» **SHORT PROBLEM**:
Revise the material below by changing every "GUI agent" to "interface agent" and keeping everything else the same.

» **PROVIDED RECORDS**:

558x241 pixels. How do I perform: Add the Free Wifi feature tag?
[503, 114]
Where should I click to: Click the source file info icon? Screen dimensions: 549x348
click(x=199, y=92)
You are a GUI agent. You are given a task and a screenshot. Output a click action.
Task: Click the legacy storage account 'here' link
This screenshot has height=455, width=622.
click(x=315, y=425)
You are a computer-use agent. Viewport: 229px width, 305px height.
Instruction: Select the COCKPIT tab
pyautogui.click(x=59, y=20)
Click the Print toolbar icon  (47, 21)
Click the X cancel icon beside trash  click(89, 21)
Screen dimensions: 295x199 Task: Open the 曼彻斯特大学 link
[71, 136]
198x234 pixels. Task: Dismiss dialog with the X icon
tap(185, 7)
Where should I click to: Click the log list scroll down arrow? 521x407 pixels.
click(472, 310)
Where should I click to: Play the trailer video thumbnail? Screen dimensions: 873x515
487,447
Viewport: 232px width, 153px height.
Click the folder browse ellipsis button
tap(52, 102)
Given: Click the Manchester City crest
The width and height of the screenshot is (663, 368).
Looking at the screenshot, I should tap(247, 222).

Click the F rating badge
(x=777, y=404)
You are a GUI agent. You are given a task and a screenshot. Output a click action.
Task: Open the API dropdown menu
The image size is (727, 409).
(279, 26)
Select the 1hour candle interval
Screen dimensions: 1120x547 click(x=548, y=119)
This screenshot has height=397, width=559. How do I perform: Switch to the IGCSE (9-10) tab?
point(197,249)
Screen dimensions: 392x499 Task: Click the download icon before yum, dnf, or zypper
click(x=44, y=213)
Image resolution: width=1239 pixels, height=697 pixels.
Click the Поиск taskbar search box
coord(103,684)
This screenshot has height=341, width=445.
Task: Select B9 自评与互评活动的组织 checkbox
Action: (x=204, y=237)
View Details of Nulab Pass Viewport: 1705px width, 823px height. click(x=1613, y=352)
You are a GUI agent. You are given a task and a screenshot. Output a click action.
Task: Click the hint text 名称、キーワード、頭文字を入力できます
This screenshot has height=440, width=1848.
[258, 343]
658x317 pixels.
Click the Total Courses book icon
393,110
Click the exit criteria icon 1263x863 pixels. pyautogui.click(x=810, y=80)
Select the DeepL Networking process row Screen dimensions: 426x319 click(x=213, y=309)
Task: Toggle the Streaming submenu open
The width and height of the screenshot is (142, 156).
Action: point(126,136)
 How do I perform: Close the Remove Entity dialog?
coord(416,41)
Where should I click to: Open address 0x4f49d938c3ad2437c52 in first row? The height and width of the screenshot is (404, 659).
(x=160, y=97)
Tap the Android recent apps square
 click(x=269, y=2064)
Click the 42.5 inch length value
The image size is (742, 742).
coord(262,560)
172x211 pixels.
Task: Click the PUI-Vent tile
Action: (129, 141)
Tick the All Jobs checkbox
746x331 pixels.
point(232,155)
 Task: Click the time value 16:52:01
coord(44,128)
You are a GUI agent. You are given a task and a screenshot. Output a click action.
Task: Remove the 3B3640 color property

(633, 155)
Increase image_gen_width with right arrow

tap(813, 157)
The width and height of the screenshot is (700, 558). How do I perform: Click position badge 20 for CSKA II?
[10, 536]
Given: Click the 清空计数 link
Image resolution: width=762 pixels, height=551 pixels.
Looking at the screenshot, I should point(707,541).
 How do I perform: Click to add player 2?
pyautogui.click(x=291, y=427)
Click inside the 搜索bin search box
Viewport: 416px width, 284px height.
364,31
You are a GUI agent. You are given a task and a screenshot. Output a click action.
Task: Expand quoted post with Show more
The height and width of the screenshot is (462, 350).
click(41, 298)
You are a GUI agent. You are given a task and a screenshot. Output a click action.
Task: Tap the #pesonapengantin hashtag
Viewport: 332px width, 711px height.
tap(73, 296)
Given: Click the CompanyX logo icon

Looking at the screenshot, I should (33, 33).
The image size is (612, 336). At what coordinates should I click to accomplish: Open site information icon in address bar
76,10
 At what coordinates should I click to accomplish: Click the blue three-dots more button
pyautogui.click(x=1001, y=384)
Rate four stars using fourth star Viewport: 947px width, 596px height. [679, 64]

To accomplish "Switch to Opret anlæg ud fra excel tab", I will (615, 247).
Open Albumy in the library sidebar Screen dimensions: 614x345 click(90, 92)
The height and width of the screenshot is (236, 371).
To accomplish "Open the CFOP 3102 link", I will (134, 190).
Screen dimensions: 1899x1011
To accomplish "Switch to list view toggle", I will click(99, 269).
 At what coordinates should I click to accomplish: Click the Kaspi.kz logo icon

» **TASK RESULT**:
558x241 pixels. How do I perform: Add the Free Wifi feature tag?
[503, 114]
Where should I click to: Click the source file info icon? Screen dimensions: 549x348
click(x=199, y=92)
You are a interface agent. You are given a task and a screenshot. Output a click action.
Task: Click the legacy storage account 'here' link
This screenshot has height=455, width=622.
click(x=315, y=425)
You are a computer-use agent. Viewport: 229px width, 305px height.
Instruction: Select the COCKPIT tab
pyautogui.click(x=59, y=20)
Click the Print toolbar icon  (47, 21)
Click the X cancel icon beside trash  click(89, 21)
Screen dimensions: 295x199 Task: Open the 曼彻斯特大学 link
[71, 136]
198x234 pixels. Task: Dismiss dialog with the X icon
tap(185, 7)
Where should I click to: Click the log list scroll down arrow? 521x407 pixels.
click(472, 310)
Where should I click to: Play the trailer video thumbnail? Screen dimensions: 873x515
487,447
Viewport: 232px width, 153px height.
Click the folder browse ellipsis button
tap(52, 102)
Given: Click the Manchester City crest
The width and height of the screenshot is (663, 368).
Looking at the screenshot, I should tap(247, 222).

Click the F rating badge
(x=777, y=404)
You are a interface agent. You are given a task and a screenshot. Output a click action.
Task: Open the API dropdown menu
The image size is (727, 409).
(279, 26)
Select the 1hour candle interval
Screen dimensions: 1120x547 click(x=548, y=119)
This screenshot has height=397, width=559. How do I perform: Switch to the IGCSE (9-10) tab?
point(197,249)
Screen dimensions: 392x499 Task: Click the download icon before yum, dnf, or zypper
click(x=44, y=213)
Image resolution: width=1239 pixels, height=697 pixels.
Click the Поиск taskbar search box
coord(103,684)
This screenshot has height=341, width=445.
Task: Select B9 自评与互评活动的组织 checkbox
Action: (x=204, y=237)
View Details of Nulab Pass Viewport: 1705px width, 823px height. click(x=1613, y=352)
You are a interface agent. You are given a task and a screenshot. Output a click action.
Task: Click the hint text 名称、キーワード、頭文字を入力できます
This screenshot has height=440, width=1848.
[258, 343]
658x317 pixels.
Click the Total Courses book icon
393,110
Click the exit criteria icon 1263x863 pixels. pyautogui.click(x=810, y=80)
Select the DeepL Networking process row Screen dimensions: 426x319 click(x=213, y=309)
Task: Toggle the Streaming submenu open
The width and height of the screenshot is (142, 156).
Action: point(126,136)
 How do I perform: Close the Remove Entity dialog?
coord(416,41)
Where should I click to: Open address 0x4f49d938c3ad2437c52 in first row? The height and width of the screenshot is (404, 659).
(x=160, y=97)
Tap the Android recent apps square
 click(x=269, y=2064)
Click the 42.5 inch length value
The image size is (742, 742).
coord(262,560)
172x211 pixels.
Task: Click the PUI-Vent tile
Action: (129, 141)
Tick the All Jobs checkbox
746x331 pixels.
point(232,155)
 Task: Click the time value 16:52:01
coord(44,128)
You are a interface agent. You are given a task and a screenshot. Output a click action.
Task: Remove the 3B3640 color property

(633, 155)
Increase image_gen_width with right arrow

tap(813, 157)
The width and height of the screenshot is (700, 558). How do I perform: Click position badge 20 for CSKA II?
[10, 536]
Given: Click the 清空计数 link
Image resolution: width=762 pixels, height=551 pixels.
Looking at the screenshot, I should point(707,541).
 How do I perform: Click to add player 2?
pyautogui.click(x=291, y=427)
Click inside the 搜索bin search box
Viewport: 416px width, 284px height.
364,31
You are a interface agent. You are given a task and a screenshot. Output a click action.
Task: Expand quoted post with Show more
The height and width of the screenshot is (462, 350).
click(41, 298)
You are a interface agent. You are given a task and a screenshot. Output a click action.
Task: Tap the #pesonapengantin hashtag
Viewport: 332px width, 711px height.
tap(73, 296)
Given: Click the CompanyX logo icon

Looking at the screenshot, I should (33, 33).
The image size is (612, 336). At what coordinates should I click to accomplish: Open site information icon in address bar
76,10
 At what coordinates should I click to accomplish: Click the blue three-dots more button
pyautogui.click(x=1001, y=384)
Rate four stars using fourth star Viewport: 947px width, 596px height. [679, 64]

To accomplish "Switch to Opret anlæg ud fra excel tab", I will (615, 247).
Open Albumy in the library sidebar Screen dimensions: 614x345 click(90, 92)
The height and width of the screenshot is (236, 371).
To accomplish "Open the CFOP 3102 link", I will (134, 190).
Screen dimensions: 1899x1011
To accomplish "Switch to list view toggle", I will click(99, 269).
 At what coordinates should I click to accomplish: Click the Kaspi.kz logo icon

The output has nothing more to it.